Despite recent overcrowding problems with Ball State's on-campus housing, a national publication has ranked the university's residence halls among the top in the country.

The 2003 edition of "The Unofficial, Unbiased Insider's Guide to the 320 Most Interesting Colleges" ranked Ball State at 27 in the top residence programs for freshmen. Of the universities in the category, which include UCLA, Penn State, University of Illinois and Texas A&M, Ball State was the only Indiana college listed.

Alan Hargrave, director of Housing and Residence Life, said he is proud of the work the staff and student leaders do, but also pointed out that the work is never done.

"It motivates us to provide the best service and to improve facilities," Hargrave said.

Cathy Bickel, assistant director of Housing and Residence Life, said the recognition for their programs are mostly due to the many options that are available in the residence halls. These options include Freshman Connections, where students are connected with students whom they have courses with during their first semester.

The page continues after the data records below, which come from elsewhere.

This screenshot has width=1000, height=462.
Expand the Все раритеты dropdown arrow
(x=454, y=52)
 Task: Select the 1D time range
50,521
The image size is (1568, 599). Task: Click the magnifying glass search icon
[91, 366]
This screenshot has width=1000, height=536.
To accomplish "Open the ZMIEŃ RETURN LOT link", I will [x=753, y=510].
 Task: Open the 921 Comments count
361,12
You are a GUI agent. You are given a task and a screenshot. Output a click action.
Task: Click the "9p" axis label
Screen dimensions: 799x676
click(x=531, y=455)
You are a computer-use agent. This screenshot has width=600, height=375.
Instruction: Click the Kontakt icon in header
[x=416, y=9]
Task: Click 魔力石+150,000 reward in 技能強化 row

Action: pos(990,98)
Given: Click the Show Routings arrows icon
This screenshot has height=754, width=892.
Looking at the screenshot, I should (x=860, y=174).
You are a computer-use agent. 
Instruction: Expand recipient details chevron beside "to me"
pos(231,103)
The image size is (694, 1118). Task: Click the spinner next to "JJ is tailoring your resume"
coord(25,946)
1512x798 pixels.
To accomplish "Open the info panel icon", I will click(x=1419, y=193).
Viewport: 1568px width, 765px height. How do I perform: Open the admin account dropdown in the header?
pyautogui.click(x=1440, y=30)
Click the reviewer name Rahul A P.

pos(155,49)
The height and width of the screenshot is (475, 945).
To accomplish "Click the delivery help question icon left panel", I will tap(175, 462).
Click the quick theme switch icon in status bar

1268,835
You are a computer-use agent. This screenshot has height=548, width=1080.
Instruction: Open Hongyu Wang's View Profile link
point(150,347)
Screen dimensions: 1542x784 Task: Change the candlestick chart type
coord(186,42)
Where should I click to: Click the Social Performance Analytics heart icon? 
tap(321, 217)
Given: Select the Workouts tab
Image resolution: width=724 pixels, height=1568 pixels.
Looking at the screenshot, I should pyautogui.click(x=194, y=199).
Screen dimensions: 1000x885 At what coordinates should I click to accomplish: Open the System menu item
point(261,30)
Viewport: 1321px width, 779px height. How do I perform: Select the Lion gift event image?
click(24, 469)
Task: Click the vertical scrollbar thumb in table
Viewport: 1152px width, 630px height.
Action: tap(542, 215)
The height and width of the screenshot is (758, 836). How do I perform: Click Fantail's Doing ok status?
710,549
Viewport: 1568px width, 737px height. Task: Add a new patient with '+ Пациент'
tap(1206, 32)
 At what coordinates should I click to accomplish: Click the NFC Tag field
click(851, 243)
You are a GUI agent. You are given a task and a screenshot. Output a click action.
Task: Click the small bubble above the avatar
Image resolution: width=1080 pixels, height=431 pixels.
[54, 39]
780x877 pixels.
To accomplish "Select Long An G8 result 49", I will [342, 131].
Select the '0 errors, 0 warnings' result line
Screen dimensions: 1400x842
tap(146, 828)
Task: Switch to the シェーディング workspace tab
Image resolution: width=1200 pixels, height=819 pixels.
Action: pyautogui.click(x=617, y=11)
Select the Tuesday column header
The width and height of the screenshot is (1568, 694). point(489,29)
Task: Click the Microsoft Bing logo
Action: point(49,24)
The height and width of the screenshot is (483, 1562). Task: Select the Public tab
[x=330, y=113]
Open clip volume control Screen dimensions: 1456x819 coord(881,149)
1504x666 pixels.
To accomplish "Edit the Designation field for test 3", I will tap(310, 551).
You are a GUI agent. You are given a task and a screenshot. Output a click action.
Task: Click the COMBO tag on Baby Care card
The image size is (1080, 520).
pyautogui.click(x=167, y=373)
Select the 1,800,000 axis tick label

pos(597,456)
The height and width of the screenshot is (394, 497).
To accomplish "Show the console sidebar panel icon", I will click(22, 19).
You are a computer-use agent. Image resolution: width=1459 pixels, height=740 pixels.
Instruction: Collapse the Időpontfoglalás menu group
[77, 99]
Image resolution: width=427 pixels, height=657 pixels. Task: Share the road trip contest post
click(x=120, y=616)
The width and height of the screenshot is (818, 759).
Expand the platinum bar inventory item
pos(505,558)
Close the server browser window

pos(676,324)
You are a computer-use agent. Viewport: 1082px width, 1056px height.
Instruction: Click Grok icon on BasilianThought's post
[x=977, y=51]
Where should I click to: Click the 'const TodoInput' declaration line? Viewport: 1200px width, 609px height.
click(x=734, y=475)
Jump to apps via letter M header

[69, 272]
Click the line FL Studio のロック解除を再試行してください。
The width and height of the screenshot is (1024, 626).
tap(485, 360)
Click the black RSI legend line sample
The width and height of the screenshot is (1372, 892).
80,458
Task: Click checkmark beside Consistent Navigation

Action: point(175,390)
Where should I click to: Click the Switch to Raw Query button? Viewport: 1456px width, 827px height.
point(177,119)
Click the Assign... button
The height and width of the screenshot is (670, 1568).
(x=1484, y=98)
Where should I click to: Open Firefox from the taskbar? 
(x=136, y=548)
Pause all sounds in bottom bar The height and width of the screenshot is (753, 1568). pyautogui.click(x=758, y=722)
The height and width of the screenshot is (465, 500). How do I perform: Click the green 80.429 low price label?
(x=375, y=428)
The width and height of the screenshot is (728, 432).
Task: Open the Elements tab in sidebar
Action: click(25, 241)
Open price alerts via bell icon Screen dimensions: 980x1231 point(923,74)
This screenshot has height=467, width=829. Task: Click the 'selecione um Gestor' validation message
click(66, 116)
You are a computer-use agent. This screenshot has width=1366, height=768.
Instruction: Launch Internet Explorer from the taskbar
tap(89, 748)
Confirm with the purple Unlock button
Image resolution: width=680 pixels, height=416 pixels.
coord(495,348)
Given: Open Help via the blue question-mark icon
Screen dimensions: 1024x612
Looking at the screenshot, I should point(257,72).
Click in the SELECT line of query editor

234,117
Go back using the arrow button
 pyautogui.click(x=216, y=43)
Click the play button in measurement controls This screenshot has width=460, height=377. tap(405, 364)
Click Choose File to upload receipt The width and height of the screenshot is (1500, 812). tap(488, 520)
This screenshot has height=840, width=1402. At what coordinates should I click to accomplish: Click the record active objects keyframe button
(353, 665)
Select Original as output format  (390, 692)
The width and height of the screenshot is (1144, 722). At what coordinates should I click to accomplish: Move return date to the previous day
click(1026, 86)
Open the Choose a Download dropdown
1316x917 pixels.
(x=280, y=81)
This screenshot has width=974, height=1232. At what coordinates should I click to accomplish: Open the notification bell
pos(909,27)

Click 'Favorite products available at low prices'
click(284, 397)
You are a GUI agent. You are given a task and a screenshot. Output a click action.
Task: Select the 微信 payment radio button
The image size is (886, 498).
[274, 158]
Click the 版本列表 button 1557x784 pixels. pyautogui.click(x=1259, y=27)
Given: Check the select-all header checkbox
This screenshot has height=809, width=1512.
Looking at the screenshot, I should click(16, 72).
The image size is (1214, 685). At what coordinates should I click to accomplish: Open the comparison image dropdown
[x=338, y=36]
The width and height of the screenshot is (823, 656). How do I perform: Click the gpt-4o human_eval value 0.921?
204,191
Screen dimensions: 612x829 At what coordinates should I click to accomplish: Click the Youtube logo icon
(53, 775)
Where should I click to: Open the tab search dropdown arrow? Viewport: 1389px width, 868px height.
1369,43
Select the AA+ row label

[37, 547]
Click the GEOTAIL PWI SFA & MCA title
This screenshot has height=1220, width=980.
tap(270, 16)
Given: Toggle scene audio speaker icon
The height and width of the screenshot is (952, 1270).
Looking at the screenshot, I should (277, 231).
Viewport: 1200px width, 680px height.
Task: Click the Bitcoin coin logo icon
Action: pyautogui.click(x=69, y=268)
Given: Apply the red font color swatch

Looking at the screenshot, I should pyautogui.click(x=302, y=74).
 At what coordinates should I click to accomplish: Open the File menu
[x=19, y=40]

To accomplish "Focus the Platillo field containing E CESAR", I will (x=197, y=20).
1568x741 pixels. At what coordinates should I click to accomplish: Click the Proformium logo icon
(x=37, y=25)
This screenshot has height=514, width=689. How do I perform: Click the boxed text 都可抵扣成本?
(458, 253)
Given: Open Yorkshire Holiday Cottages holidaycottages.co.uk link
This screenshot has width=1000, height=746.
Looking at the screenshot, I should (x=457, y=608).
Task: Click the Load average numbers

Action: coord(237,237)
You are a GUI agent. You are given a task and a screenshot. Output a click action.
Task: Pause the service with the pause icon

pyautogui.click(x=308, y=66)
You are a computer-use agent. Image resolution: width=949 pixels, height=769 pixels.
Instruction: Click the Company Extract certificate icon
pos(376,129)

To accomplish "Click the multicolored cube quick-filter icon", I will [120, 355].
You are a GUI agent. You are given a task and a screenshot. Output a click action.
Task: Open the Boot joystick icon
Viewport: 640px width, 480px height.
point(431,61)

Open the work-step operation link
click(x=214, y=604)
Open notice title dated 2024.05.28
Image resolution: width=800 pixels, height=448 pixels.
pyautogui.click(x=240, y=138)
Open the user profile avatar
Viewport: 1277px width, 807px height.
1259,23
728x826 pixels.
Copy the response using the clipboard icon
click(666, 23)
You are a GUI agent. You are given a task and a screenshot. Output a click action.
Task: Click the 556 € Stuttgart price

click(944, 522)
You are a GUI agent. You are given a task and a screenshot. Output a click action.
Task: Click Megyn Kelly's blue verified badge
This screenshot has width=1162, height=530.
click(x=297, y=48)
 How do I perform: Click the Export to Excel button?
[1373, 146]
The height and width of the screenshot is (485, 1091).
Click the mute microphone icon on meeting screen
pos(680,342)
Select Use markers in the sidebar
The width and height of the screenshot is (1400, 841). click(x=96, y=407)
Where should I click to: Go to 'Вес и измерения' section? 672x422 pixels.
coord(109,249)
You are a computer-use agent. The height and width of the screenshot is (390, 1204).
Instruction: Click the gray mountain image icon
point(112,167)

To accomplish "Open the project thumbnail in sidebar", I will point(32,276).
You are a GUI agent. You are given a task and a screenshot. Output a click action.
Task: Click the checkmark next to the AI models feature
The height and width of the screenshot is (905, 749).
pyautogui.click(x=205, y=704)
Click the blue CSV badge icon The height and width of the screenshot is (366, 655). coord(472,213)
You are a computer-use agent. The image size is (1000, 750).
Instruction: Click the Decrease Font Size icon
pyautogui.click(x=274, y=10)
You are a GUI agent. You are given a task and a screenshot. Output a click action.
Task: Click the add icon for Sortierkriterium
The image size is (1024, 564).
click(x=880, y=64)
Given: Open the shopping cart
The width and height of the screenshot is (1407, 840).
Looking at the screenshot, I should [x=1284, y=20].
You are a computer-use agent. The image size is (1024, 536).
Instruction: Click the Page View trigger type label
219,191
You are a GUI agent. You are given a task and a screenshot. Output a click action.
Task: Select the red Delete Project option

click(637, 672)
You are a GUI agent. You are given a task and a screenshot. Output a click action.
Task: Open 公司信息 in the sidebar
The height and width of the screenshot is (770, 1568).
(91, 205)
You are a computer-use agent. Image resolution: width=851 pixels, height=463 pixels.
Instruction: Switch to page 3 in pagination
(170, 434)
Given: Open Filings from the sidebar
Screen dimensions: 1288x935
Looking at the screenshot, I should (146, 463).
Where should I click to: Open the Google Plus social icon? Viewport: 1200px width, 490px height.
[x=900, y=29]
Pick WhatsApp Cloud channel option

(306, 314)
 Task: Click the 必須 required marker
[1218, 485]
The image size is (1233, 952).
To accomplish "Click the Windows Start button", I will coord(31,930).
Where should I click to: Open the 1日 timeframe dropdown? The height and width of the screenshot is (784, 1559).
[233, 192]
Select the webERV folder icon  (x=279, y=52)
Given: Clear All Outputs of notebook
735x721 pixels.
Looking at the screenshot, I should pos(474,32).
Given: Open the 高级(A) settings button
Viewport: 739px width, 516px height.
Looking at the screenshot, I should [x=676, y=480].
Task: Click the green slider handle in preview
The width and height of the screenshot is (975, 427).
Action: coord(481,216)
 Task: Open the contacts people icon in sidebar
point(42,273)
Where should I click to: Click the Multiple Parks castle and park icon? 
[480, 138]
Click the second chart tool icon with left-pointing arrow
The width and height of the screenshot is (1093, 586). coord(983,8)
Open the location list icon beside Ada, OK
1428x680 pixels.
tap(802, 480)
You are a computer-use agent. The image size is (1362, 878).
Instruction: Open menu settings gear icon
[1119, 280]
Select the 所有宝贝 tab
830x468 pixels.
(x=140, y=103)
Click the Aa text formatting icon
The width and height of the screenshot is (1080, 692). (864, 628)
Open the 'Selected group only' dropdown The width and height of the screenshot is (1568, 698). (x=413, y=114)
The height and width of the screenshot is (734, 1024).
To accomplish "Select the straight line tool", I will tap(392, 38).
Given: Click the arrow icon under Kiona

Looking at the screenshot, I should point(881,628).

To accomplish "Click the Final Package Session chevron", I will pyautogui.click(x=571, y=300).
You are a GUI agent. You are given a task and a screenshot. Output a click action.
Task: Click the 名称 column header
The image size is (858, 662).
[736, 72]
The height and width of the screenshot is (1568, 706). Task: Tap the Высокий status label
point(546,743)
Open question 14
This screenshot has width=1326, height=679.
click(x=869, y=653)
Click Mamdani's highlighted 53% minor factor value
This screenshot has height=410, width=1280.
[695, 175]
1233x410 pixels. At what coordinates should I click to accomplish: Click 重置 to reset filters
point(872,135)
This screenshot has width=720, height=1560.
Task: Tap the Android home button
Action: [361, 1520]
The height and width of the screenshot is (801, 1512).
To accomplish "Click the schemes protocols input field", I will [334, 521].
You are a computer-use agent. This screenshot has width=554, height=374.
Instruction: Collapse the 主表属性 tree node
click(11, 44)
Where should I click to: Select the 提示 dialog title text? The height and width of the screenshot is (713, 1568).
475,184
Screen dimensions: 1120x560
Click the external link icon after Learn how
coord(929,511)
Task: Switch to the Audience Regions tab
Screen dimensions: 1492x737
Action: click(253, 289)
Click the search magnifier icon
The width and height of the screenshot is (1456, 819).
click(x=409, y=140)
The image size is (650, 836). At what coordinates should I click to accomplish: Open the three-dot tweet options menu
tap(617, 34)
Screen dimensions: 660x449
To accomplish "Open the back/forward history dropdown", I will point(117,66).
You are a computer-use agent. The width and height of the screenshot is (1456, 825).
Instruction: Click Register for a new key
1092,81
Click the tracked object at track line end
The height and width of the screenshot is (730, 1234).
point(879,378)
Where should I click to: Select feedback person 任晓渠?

The news comes in light of Ball State's recent problems with overcrowding, where study lounges have been converted into rooms big enough to house up to four students . Hargrave said he is certain that the overcrowding is not an issue and has not affected the halls in the top-ranked programs.

"Our only problem is we have some who don't want to move because they have gotten accommodated to their floor and got to know their roommates, and they're comfortable where they are."

Hargrave also said the overflow housing is a fairly common practice, and that at many schools, including some who are among the top 27, there is such a huge housing shortage that students stay in temporary housing all year.

Bickel said Ball State is able to physically have accommodations to offer overflow students, and that the overcrowding issue is only new to the recent generation of students at Ball State.

"It is unusual for Ball State in recent years," she said. "(However), if you were here six years ago, it's nothing new."

Freshman David Jack, who lives in Hurst Hall, said the Lafollette Complex would be much better if it had some of the same amenities given to other residence halls, such as air conditioning.

"I don't see why they wouldn't have air conditioning," he said. "I would pay the extra cost if I had the option to have one built."

While some students may argue about the recent rating, many students, though surprised about the news, were happy about their housing situation.

Freshman Nichole Robison said she and her neighbors in Knotts Hall are like family and that she feels more fortunate to live in Lafollette than in any other complex.

"When you come on our floor, it's like we've been friends forever," Robison said.

The freshman students say their friendship was partially due to Freshman Connections and agree that the school deserves the rating given.

Bickel said the success of the programs are due to the creativeness and dedication of the staff at Housing and Residence Life.

"When you have a great, talented group of people in a department that is very student-focused, you can compete with any school," she said.